The identity function is a function which returns the same value, which was used as its argument. It is also called an identity relation or identity map or identity transformation. If f is a function, then identity relation for argument x is represented as f(x) = x, for all values of x. In terms of relations and functions, this function f: P → P defined by b = f (a) = a for each a ϵ P, where P is the set of real numbers. Both the domain and range of function here is P and the graph plotted will show a straight line passing through the origin.
Let us learn more here about the identity function along with its definition and examples.
Identity Function Definition
Let R be the set of real numbers. Thus, the real-valued function f : R → R by y = f(a) = a for all a ∈ R, is called the identity function.
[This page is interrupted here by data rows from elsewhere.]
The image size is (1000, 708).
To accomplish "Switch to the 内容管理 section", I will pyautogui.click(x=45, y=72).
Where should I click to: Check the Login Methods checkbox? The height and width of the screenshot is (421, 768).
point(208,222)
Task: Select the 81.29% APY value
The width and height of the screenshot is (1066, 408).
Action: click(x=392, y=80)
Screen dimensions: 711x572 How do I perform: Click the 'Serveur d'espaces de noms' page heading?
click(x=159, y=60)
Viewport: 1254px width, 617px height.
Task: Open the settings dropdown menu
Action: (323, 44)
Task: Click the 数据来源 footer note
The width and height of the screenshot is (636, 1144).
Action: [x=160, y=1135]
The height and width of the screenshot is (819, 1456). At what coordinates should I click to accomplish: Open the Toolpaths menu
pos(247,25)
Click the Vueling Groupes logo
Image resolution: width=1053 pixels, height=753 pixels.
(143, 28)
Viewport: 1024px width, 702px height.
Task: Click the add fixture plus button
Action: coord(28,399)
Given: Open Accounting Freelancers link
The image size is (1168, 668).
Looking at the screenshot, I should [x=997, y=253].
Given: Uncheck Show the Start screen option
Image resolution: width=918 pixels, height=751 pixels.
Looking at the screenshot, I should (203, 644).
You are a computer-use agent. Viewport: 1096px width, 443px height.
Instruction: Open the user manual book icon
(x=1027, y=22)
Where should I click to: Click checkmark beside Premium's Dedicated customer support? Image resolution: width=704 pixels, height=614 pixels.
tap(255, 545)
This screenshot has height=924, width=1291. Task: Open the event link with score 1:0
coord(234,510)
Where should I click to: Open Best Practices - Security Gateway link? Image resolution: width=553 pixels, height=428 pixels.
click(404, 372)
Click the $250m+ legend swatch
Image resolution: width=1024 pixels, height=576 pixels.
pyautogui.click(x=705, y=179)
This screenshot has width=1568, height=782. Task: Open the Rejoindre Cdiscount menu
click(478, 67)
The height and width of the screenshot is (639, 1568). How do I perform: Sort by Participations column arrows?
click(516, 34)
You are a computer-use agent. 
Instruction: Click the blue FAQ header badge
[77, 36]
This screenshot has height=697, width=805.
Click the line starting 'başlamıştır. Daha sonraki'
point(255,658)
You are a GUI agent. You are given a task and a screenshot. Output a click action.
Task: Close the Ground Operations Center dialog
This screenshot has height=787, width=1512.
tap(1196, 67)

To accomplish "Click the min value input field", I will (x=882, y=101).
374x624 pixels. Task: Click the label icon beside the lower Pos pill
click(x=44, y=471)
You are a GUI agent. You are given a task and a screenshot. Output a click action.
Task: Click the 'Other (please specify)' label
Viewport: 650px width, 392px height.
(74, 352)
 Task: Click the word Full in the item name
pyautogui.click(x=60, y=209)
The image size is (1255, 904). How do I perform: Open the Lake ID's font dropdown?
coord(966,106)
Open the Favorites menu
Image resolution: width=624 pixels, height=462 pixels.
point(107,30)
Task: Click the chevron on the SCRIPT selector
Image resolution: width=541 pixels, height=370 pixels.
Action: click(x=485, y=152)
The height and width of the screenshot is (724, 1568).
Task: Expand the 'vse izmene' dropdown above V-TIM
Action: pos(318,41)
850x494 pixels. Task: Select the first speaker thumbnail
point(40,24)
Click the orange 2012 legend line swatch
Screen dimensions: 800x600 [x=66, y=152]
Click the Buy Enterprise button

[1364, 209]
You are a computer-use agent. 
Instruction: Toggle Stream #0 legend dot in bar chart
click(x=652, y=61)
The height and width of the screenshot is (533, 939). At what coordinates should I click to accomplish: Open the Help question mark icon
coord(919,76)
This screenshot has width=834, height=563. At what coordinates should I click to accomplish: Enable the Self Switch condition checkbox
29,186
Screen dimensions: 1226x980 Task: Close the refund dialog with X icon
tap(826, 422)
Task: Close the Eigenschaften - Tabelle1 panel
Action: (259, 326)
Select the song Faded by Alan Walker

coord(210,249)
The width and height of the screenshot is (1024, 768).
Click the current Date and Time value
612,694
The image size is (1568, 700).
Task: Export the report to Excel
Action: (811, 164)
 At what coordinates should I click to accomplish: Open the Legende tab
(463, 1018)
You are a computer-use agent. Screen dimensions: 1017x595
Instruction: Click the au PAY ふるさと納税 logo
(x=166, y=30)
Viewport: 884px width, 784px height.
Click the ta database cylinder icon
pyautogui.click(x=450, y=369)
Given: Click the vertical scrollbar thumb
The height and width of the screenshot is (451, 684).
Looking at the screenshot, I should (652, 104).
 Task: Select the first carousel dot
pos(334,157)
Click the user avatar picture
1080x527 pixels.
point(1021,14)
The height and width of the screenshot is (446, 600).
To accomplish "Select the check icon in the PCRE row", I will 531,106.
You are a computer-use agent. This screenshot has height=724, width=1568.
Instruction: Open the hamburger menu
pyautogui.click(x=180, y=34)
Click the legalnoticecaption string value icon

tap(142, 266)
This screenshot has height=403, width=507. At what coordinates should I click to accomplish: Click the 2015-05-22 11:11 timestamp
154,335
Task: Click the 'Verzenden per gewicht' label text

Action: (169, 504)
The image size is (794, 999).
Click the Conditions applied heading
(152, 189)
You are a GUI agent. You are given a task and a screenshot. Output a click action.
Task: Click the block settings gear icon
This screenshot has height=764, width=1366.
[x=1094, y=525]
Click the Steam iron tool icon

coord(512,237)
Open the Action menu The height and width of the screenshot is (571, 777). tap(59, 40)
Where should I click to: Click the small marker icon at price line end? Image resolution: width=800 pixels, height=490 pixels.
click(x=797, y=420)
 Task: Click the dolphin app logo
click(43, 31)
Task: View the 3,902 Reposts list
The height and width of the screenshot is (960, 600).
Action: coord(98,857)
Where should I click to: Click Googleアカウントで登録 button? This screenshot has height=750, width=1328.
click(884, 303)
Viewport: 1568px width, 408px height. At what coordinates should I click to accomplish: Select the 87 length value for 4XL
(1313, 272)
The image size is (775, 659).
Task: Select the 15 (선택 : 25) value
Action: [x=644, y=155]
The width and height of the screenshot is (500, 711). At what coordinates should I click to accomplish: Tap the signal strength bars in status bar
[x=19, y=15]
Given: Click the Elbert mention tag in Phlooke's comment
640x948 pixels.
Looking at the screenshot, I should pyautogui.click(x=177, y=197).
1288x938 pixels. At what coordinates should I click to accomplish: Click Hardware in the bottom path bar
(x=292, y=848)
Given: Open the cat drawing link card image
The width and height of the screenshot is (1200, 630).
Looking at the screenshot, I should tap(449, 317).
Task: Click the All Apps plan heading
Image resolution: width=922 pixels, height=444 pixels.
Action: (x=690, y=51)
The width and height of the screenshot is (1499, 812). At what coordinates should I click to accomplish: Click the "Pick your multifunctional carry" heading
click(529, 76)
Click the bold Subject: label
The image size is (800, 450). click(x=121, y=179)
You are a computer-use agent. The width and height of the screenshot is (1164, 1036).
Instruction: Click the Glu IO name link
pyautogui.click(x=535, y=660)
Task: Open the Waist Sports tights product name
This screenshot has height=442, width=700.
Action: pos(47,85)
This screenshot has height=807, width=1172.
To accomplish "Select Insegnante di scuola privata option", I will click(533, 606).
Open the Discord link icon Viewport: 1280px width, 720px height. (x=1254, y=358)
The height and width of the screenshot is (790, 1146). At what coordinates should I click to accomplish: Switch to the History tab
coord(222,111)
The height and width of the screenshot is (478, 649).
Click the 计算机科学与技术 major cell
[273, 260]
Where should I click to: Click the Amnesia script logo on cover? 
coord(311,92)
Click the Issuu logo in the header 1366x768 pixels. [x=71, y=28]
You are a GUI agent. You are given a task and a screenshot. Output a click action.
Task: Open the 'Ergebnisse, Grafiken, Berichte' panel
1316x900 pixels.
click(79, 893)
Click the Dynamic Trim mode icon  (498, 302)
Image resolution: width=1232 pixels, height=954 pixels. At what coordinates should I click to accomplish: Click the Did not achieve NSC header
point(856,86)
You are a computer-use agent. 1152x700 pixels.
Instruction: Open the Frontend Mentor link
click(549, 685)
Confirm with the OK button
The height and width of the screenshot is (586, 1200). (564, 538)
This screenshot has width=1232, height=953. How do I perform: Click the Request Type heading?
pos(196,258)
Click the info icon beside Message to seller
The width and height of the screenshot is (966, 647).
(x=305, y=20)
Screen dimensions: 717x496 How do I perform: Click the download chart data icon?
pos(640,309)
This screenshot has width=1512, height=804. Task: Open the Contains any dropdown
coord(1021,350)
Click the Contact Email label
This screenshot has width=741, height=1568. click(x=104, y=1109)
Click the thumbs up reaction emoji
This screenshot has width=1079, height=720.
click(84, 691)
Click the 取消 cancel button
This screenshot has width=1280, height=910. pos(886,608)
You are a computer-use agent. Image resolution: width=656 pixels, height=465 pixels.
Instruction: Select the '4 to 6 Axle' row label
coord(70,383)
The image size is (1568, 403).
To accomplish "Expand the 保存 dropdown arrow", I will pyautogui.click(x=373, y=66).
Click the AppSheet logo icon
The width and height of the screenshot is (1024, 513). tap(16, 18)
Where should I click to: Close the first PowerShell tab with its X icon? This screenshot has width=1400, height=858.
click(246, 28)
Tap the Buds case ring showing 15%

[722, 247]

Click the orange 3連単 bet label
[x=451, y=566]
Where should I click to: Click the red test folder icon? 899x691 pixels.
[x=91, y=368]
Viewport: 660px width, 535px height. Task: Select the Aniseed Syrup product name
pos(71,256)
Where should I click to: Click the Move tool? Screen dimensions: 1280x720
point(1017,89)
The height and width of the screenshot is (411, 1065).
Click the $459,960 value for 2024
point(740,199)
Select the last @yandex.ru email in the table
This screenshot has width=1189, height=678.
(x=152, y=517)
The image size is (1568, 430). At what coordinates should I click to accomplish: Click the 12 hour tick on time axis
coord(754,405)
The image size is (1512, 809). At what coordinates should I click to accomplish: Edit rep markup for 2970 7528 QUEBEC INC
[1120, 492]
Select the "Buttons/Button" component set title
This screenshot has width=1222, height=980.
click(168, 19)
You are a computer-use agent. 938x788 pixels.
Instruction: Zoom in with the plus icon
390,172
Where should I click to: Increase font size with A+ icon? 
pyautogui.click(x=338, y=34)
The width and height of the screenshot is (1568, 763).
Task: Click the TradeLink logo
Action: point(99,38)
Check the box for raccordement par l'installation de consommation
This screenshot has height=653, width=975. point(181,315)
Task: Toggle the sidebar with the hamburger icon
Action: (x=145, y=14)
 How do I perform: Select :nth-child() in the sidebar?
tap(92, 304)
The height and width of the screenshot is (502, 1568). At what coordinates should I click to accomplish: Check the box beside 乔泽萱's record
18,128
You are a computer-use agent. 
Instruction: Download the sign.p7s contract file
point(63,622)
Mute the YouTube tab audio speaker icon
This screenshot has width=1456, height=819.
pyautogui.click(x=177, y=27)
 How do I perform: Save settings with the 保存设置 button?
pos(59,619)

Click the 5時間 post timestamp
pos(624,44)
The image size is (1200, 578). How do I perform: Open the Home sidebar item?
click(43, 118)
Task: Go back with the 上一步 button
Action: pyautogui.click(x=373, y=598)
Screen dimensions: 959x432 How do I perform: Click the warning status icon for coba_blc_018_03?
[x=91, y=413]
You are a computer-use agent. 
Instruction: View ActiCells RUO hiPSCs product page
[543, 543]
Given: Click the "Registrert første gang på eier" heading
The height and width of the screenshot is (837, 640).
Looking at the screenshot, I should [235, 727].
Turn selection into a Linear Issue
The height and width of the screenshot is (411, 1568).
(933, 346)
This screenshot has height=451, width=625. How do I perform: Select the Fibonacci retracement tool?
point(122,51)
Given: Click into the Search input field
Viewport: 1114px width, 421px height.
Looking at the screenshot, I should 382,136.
Here the domain and range (codomain) of function f are R. Hence, each element of set R has an image on itself. The graph is a straight line and it passes through the origin. The application of this function can be seen in the identity matrix.
Mathematically it can be expressed as;
f(a) = a ∀ a ∈ R |
Where a is the element of set R.
For example, f(2) = 2 is an identity function.
In set theory, when a function is described as a particular kind of binary relation, the identity function is given by the identity relation or diagonal of A, where A is a set.
Also, read:
Identity Function Graph
If we plot a graph for identity function, then it will appear to be a straight line. Let us plot a graph for function say f(x) = x, by putting different values of x.
x |
-2 |
-1 |
0 |
1 |
2 |
f(x) = y |
-2 |
-1 |
0 |
1 |
2 |
Now as you can see from the above table, the values are the same for both x-axis and y-axis. Hence, let us plot a graph based on these values.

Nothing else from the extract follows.